Pixel coordinate grounding data
----------

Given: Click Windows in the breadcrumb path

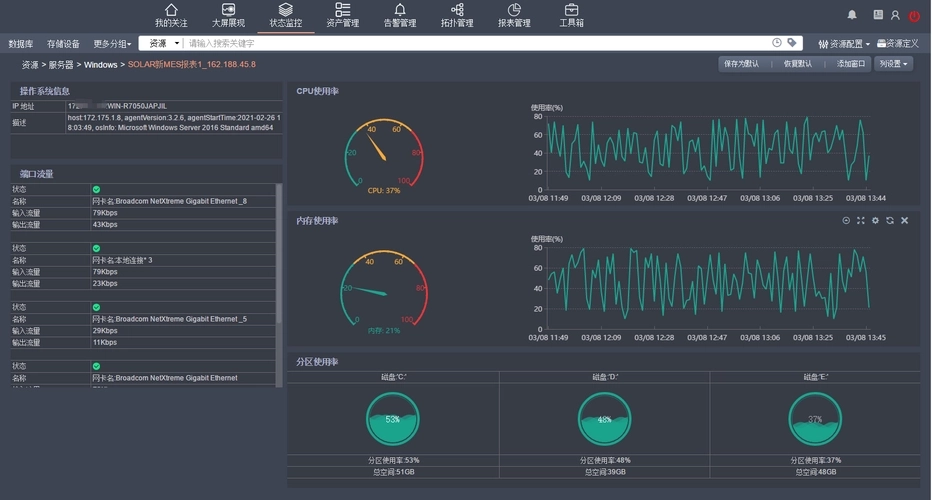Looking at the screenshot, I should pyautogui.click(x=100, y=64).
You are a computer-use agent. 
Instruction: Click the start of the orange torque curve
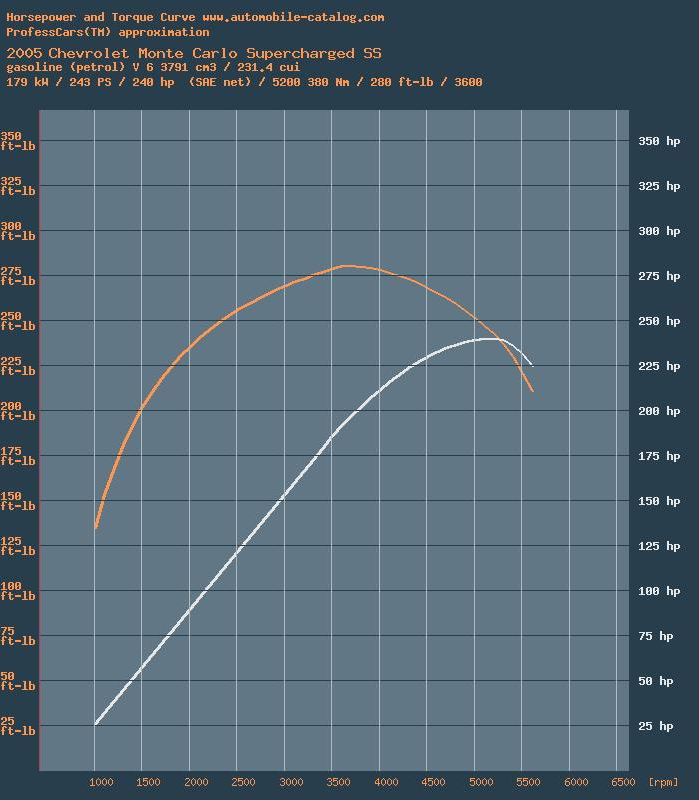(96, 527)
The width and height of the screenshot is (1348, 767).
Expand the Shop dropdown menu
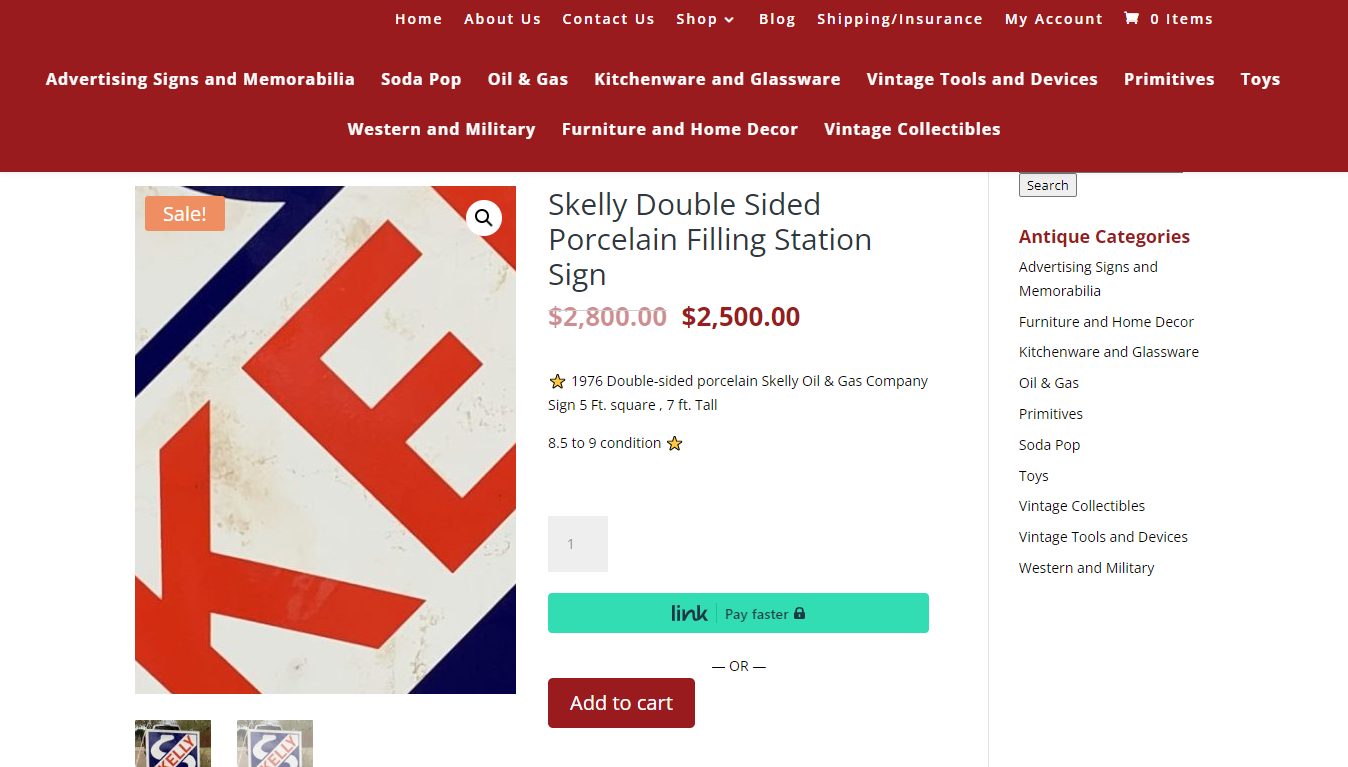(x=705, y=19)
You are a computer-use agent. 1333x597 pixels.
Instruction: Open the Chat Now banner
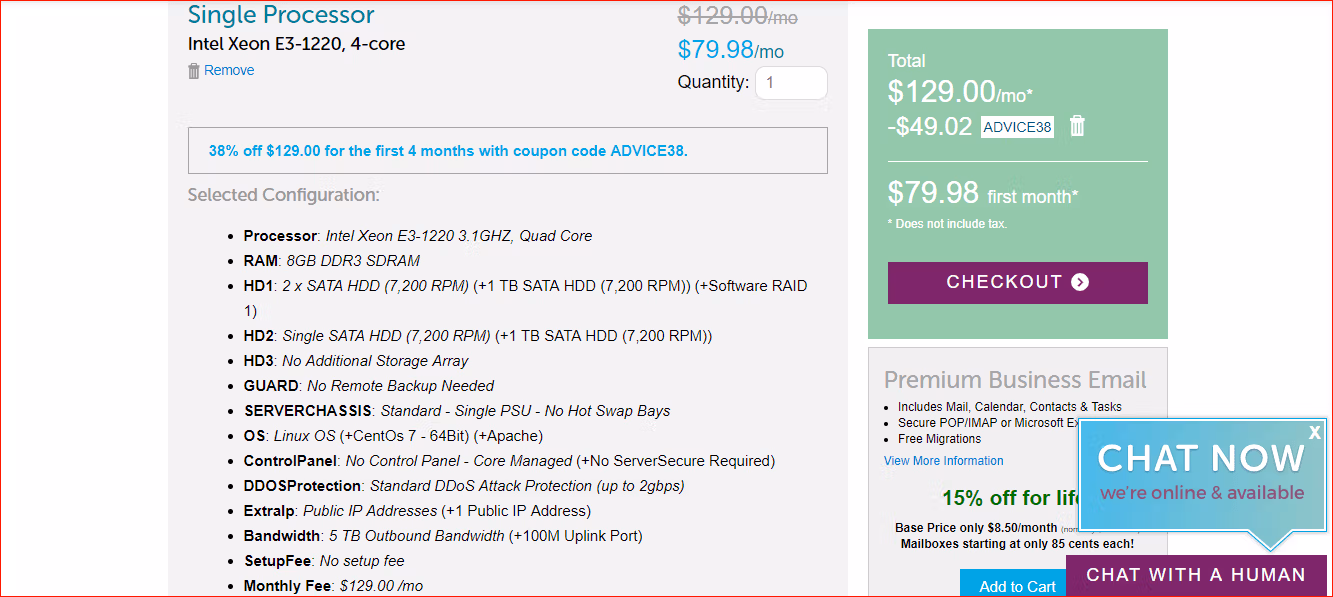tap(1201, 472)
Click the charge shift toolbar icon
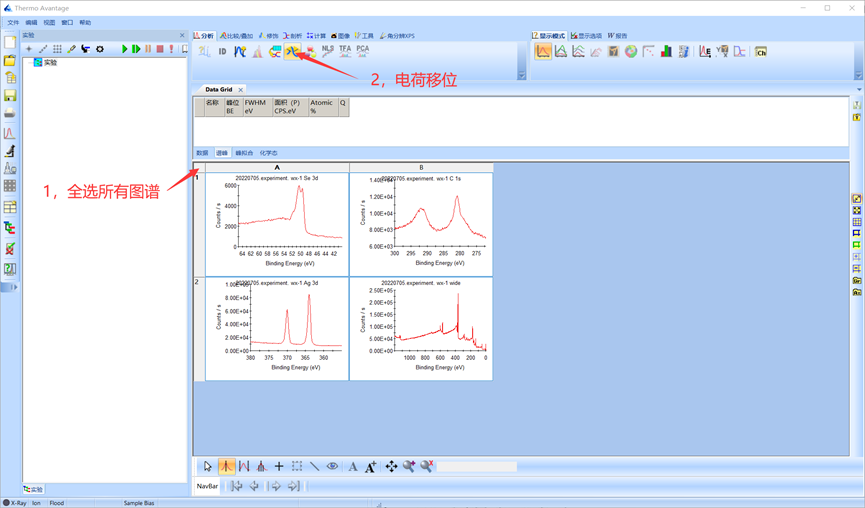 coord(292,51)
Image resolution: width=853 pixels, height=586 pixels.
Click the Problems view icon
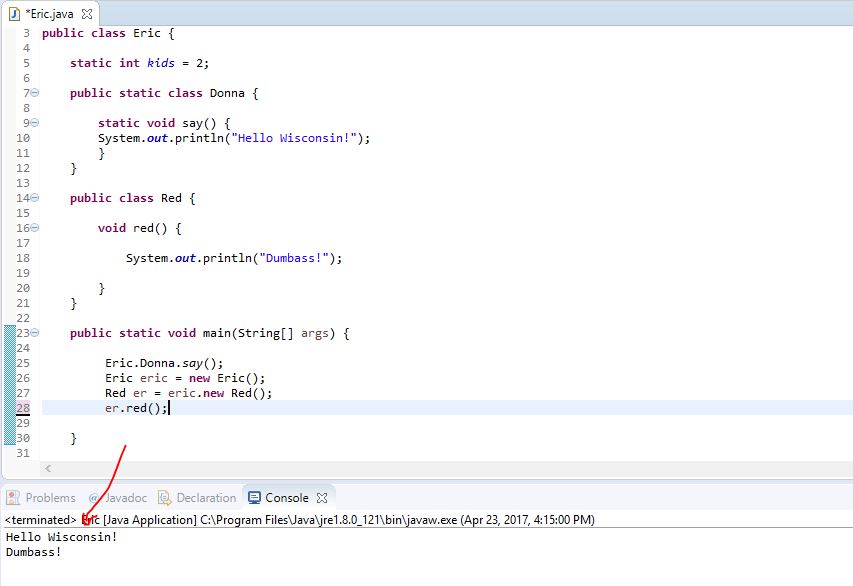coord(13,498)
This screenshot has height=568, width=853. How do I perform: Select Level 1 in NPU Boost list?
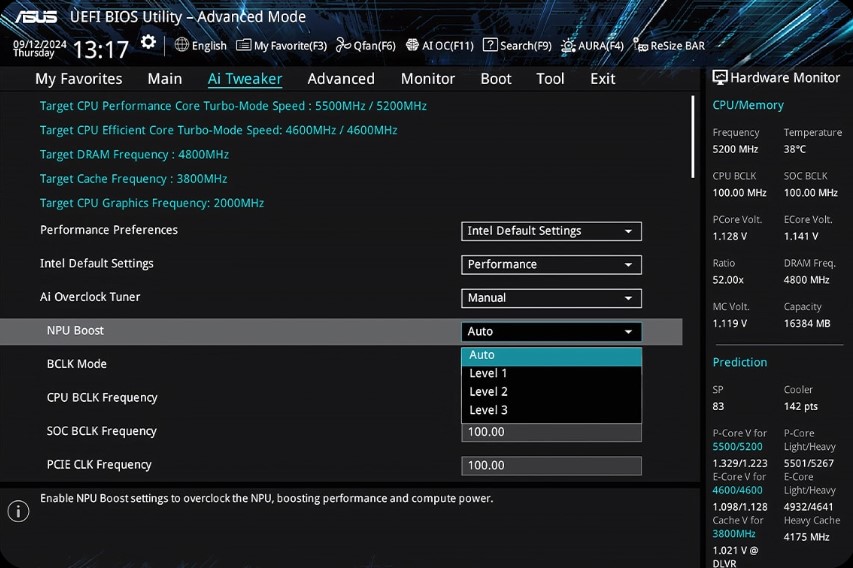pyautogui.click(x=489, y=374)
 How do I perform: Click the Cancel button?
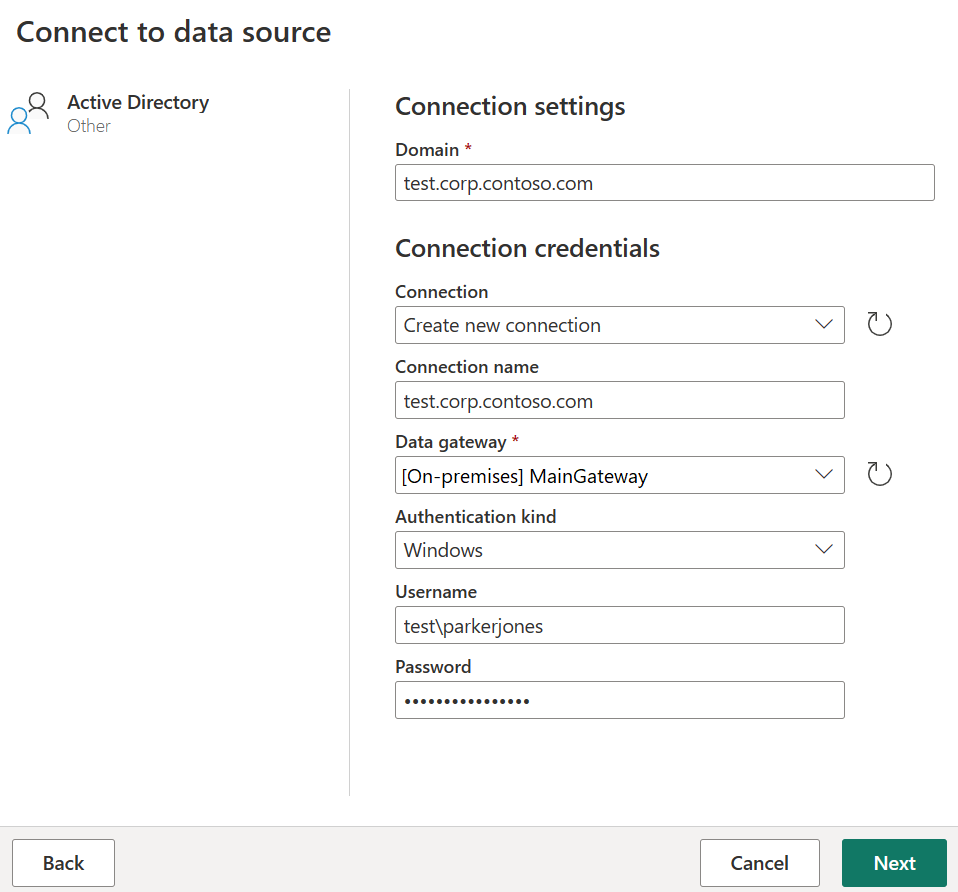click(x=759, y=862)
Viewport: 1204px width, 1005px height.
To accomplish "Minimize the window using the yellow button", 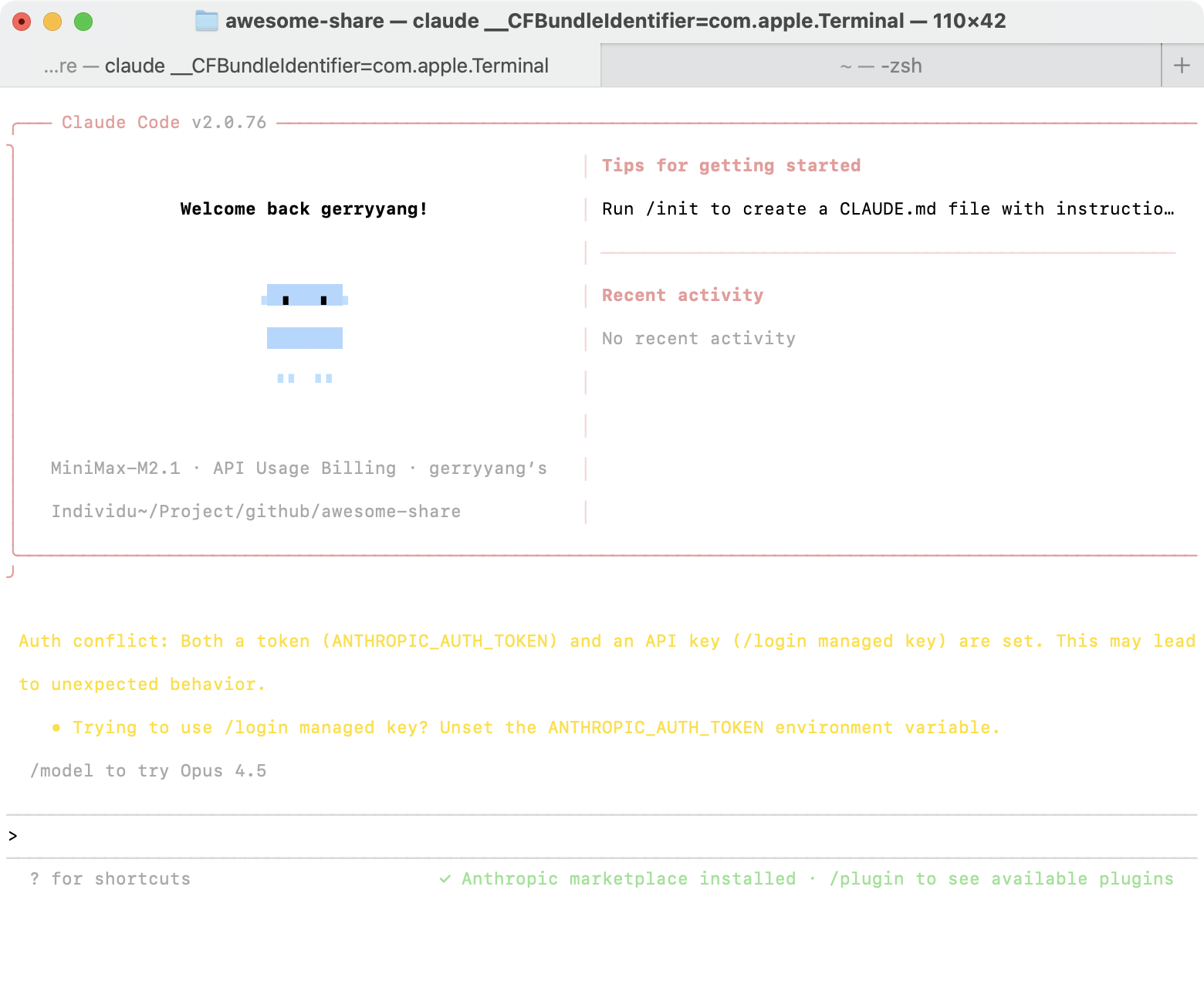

----------

Print out the entries once more, unchanged. No pictures.

Given: Click Windows in the breadcrumb path

Looking at the screenshot, I should pyautogui.click(x=100, y=64).
You are a computer-use agent. 
Instruction: Click the start of the orange torque curve
(96, 527)
The width and height of the screenshot is (1348, 767).
Expand the Shop dropdown menu
(x=705, y=19)
You are a computer-use agent. 1333x597 pixels.
Instruction: Open the Chat Now banner
tap(1201, 472)
Click the charge shift toolbar icon
 coord(292,51)
Image resolution: width=853 pixels, height=586 pixels.
Click the Problems view icon
coord(13,498)
This screenshot has height=568, width=853. How do I perform: Select Level 1 in NPU Boost list?
pyautogui.click(x=489, y=374)
 How do I perform: Click the Cancel button?
click(x=759, y=862)
Viewport: 1204px width, 1005px height.
To accomplish "Minimize the window using the yellow button", 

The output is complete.